#### EXERCISE DIRECTIONS:
According to the article below on the Society for the Preservation of Wild Culture, what were the organization's three best-known programs?

#### EXCERPT PROVIDED:
= The Society for the Preservation of Wild Culture =

Toronto arts organization

The Society for the Preservation of Wild Culture (SPWC) was a Toronto arts organization in existence from 1986 to 1991 that explored environmental and ecological issues from an artistic perspective in a "quirky and innovative" way. The SPWC was best known for three programs: a literary magazine, The Journal of Wild Culture; artist-guided walks, "landscape readings"; and a series of cabarets, The Café of Wild Culture.

The organization was a unique hybrid. The oxymoron "wild culture" tweaked the interest of contrasting types: artists, scientists and activists, and the efforts made by the organization to develop creative projects and discourse around the term were well received. It was concurrently accepted as an arts organization by artists and an environmental organization by environmentalists.

The organization was resurrected in 2011 and is now producing an online magazine based in London and Toronto.

== Art and ecology ==
The style of the organization was determined by how participating artists expressed themselves around the undefined idea of "wild culture" (also see "wild culture"). While calling for new articulations of wild culture through its projects, at its height the society filled the cultural vacuum in Toronto with an eclectic kind of "thinking man's" fun and provided a forum for experimentation amongst performance artists. The broader public was encouraged by the SPWC to engage with questions about nature and art, while frequently congregating in the outdoors. This audience was also attracted to the organization's ability to 'soft pedal doom and gloom while partying for the planet".

During a landscape reading on the aboriginal history of downtown Toronto, poet M. T. Kelly offered a view of how the SPWC sought to affect its audience: "There is a bridge between history and landscape. To get people to change their view of the environment, you can't just argue in economic terms. It's an emotional thing. People act politically when they get emotionally involved".

The notion of "wild culture" grew out of multidisciplinary artist Whitney Smith's experience of "a spiritual updraft in the art spheres" while foraging wild foods in the Ontario forest that he sold to local chefs. From 1982 to 1985 a series of three performances, "Fern Policy", explored the possibilities of artistic growth in the nature-culture ecotone. In May 1985 Smith made the first public announcement on the formation of the society at a Toronto art event, "L'Affaire 'Pataphysique", that presented examples of 'pataphysics by local artists parodying theory and methods of modern science. Following this event Smith began recruiting artists to help develop The Journal of Wild Culture.

#### DATA SECTION:
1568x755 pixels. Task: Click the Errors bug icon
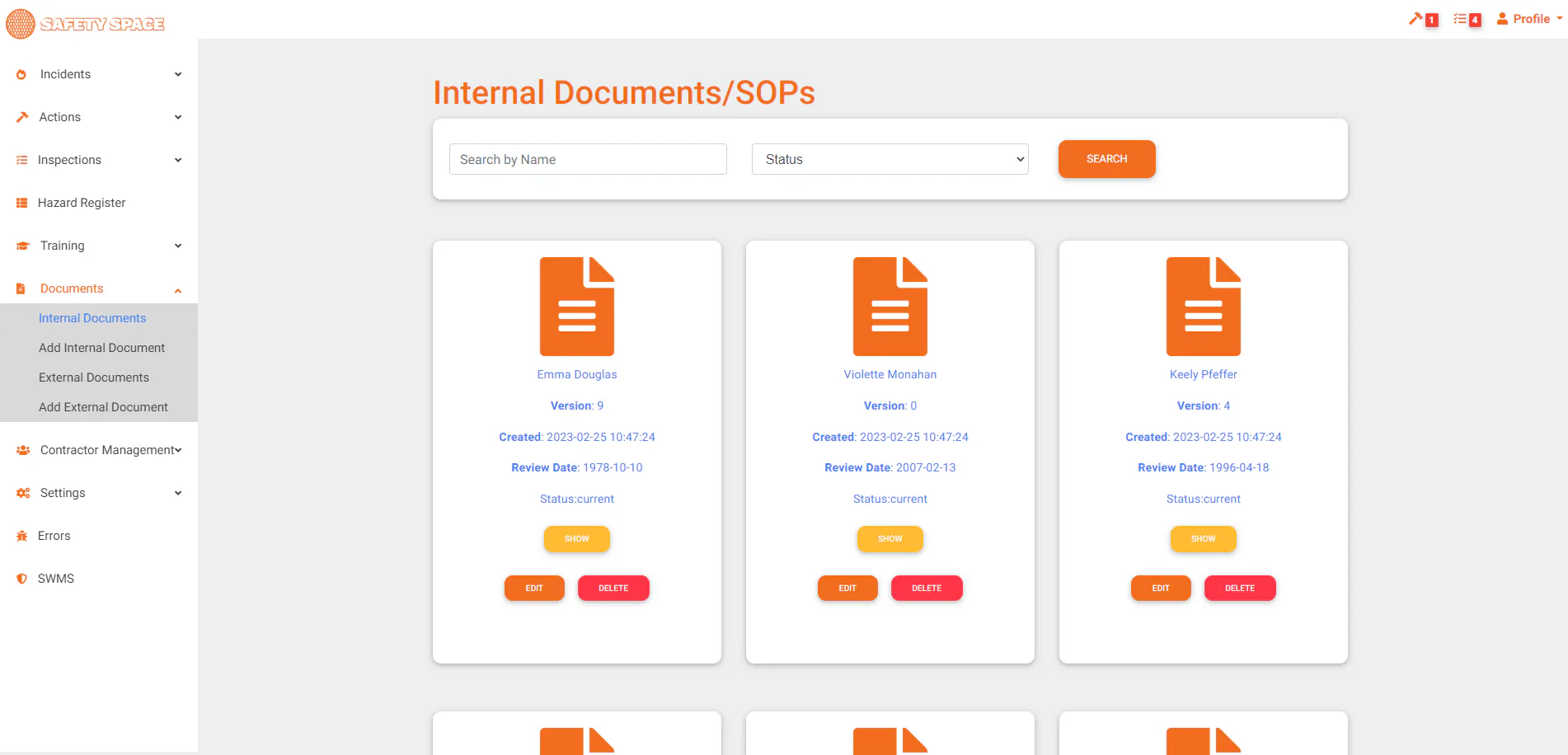pos(21,536)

#### RESULT OF THE TASK:
A literary magazine called The Journal of Wild Culture, artist-guided walks called "landscape readings," and a series of cabarets called The Café of Wild Culture.